The Theory of Five Elements
                  Similar to the theory of yin-yang, the theory of five elements: wood, fire, earth, metal & water were an ancient philosophical concept used to explain the composition and phenomena of the physical universe. In traditional Chinese medicine the theory of five elements is used to interpret the relationship between the physiology and pathology of the organs in human body and their relationship to the natural environment. According to the theory, the five elements are in constant move and change, and the interdependence and mutual restraint of the five elements explain the complex connection between material objects as well as the unity between the organs in the human body and the natural world.


                  In traditional Chinese medicine, the visceral organs, as well as other organs and tissues, have similar properties to the five elements; they interact physiologically and pathologically as the five elements do. Through similarity comparison, different phenomena are attributed to the categories of the five elements. Based on the characteristics, forms, and functions of different phenomena, the complex links between physiology and pathology as well as the interconnection between the human body and the natural world are explained.

                  The five elements emerged from an observation of the various groups of dynamic processes, functions and characteristics observed in the natural world. The aspects involved in each of the five elements are follows:


  • Fire: draught, heat, flaring, ascendance, movement, etc.
  • Wood: germination, extension, softness, harmony, flexibility, etc.
  • Metal: strength, firmness, killing, cutting, cleaning up, etc.
  • Earth: growing, changing, nourishing, producing, etc.
  • Water: moisture, cold, descending, flowing, etc.

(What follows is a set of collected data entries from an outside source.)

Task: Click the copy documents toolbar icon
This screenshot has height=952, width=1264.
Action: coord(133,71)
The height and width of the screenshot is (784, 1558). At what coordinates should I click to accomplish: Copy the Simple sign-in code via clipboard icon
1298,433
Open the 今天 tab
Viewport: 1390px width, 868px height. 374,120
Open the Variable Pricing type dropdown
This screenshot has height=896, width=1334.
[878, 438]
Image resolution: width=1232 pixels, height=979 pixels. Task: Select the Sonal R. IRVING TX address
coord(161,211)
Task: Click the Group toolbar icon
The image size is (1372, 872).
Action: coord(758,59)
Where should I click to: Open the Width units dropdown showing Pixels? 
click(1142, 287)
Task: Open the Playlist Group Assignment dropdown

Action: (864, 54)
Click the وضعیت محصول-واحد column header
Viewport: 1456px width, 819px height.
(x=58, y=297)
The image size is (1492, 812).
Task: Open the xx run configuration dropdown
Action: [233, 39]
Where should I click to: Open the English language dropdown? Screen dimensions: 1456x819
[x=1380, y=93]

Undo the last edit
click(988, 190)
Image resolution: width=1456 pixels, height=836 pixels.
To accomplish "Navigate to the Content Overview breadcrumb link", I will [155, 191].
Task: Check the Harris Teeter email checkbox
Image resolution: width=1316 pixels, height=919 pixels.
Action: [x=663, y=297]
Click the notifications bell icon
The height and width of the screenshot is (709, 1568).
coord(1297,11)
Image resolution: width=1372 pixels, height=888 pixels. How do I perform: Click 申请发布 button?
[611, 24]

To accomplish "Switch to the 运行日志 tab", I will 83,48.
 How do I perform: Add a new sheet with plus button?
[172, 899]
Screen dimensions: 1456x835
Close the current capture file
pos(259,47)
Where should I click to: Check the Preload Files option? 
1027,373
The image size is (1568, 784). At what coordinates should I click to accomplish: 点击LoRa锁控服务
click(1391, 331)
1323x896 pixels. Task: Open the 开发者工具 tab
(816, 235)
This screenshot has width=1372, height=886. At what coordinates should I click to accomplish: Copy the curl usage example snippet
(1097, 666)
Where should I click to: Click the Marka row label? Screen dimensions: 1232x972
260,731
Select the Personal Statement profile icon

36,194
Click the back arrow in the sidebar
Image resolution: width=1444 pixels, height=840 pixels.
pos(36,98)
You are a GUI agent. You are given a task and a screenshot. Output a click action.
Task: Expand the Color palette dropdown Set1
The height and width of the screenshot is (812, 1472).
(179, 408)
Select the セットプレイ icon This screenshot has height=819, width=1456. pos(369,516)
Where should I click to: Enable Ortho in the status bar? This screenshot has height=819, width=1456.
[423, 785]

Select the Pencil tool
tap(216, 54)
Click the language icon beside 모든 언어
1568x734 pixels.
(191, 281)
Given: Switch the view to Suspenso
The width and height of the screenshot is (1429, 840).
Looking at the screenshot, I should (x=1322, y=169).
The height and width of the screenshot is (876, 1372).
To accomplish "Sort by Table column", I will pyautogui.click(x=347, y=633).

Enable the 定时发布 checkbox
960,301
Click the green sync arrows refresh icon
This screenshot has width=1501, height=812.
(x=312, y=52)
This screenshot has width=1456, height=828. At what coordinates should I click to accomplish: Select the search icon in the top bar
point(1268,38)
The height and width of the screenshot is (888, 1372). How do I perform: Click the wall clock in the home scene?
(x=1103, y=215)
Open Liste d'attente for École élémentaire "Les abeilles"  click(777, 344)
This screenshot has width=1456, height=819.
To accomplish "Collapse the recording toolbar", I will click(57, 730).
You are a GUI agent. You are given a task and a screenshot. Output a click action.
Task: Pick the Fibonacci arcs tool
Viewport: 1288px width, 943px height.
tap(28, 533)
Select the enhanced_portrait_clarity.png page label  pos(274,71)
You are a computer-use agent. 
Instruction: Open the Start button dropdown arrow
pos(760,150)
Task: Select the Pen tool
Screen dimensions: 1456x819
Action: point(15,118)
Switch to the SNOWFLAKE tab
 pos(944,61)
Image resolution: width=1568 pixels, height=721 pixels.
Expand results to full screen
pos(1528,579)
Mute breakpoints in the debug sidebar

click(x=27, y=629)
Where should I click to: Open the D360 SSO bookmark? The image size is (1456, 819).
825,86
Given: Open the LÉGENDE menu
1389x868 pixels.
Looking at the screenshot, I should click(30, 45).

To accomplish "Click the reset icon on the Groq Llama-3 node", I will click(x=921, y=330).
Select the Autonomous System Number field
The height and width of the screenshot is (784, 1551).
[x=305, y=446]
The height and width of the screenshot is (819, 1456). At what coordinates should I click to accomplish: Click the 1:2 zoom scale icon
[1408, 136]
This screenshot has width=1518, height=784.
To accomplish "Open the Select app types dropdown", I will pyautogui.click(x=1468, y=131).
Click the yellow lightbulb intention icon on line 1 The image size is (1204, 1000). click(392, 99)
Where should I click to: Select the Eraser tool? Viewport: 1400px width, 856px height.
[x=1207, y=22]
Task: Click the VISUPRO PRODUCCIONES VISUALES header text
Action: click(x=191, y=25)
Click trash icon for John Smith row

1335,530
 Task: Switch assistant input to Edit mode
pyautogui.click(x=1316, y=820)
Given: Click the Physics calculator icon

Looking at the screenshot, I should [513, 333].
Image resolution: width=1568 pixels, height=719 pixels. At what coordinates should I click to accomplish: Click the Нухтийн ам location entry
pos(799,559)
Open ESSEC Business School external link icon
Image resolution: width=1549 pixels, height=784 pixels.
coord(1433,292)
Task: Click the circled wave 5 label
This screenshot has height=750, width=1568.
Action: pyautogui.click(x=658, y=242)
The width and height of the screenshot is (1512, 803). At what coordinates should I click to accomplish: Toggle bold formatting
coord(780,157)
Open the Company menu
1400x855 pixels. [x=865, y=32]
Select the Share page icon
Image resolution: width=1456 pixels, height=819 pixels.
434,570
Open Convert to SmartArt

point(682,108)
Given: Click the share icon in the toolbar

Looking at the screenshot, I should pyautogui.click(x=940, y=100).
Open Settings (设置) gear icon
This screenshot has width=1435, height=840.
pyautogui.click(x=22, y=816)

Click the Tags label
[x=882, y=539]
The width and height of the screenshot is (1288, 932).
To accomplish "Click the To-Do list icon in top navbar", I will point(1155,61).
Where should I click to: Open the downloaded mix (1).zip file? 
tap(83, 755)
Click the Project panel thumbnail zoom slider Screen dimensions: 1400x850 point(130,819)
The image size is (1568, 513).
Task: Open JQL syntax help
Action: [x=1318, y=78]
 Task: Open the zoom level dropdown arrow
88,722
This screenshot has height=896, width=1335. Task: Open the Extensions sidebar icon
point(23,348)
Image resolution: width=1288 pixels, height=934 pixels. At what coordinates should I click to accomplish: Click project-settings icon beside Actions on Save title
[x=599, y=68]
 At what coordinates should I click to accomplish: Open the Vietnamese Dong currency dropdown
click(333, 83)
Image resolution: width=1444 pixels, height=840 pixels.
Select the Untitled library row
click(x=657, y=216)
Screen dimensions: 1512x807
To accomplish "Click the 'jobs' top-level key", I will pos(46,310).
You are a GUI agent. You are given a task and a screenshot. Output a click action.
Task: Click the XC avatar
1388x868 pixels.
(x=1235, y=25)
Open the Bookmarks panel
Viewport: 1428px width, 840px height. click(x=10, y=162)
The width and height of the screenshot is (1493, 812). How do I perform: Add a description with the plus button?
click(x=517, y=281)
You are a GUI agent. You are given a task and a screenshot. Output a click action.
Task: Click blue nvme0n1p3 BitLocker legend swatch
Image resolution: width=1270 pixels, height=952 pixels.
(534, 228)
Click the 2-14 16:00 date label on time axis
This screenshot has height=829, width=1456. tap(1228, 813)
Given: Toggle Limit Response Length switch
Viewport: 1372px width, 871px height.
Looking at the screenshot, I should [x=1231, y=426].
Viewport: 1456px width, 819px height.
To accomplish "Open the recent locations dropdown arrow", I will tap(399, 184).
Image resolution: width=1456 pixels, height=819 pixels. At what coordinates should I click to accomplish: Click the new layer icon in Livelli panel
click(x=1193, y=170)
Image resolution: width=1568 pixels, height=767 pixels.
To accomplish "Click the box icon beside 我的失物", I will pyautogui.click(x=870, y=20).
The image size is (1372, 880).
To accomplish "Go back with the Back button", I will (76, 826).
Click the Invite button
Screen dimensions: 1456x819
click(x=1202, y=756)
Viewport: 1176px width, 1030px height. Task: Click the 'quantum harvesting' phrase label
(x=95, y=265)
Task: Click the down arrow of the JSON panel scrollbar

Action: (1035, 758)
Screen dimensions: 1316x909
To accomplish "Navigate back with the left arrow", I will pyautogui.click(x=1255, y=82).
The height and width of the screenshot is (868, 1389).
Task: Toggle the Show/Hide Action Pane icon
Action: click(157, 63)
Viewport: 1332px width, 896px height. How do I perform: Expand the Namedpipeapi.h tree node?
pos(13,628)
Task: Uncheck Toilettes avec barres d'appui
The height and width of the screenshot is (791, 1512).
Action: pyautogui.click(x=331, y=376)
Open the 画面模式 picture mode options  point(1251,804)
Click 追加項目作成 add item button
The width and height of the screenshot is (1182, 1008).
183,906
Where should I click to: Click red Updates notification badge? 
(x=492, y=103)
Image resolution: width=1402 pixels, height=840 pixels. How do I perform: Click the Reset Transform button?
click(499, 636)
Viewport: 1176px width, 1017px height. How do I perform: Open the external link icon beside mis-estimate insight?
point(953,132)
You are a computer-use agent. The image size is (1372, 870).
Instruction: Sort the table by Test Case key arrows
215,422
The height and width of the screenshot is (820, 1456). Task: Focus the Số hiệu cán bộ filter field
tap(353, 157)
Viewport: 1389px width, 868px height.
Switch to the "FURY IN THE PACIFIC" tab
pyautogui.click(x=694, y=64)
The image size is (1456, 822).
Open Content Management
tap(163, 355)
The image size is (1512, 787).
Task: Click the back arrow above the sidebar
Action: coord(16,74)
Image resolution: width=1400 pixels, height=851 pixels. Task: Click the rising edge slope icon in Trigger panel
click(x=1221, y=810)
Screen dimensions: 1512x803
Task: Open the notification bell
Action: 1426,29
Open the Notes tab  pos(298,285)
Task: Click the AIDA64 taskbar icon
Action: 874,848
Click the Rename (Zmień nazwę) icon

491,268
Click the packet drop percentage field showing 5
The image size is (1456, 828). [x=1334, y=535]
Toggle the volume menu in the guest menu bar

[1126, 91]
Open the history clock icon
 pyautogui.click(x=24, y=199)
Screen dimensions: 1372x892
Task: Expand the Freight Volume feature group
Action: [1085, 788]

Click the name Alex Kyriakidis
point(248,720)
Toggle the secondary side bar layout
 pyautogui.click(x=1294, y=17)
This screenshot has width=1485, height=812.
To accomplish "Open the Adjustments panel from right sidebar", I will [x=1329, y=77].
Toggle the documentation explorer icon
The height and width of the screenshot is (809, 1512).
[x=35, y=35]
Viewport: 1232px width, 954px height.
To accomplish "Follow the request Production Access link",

                  Between the five elements there exists close relationships that can be classified as mutual promoting and mutual restraining under physiological conditions, and mutual encroaching and mutual violating under pathological conditions. By mutually promoting and restraining, functions of the various systems are coordinated and homeostasis maintained. By encroaching and violating, pathological changes can be explained and complications predicted.





















gall bladder

s. intestine


l. intestine

































                  The order of mutual promoting among the five elements is that wood promotes fire, fire promotes earth, earth promotes metal, metal promotes water, and promotes generates wood. In this way each of the five elements has this type of mutual promoting relationship with the other, thus promoting is circular and endless. According to the order of mutual restraining, however, wood restrains earth, metal restrains wood, etc. Each of the five elements also shares this restraining relationship with the other. Mutual promoting and mutual restraining are two aspects that cannot be separated. If there is no promoting, then there is no birth and growth. If there is no restraining, then there is no change and development for maintaining normal harmonious relations. Thus the movement and change of all things exists through their mutual promoting and restraining relationships. These relationships are the basis of the circulation of natural elements.

                  Encroaching and violating are the pathological conditions of the normal mutual promoting and restraining relationships. Encroaching denotes that the restraining of one of the five elements to another surpasses the normal level, while violating means that one of the five elements restrains the other opposite to the normal mutual restraining order.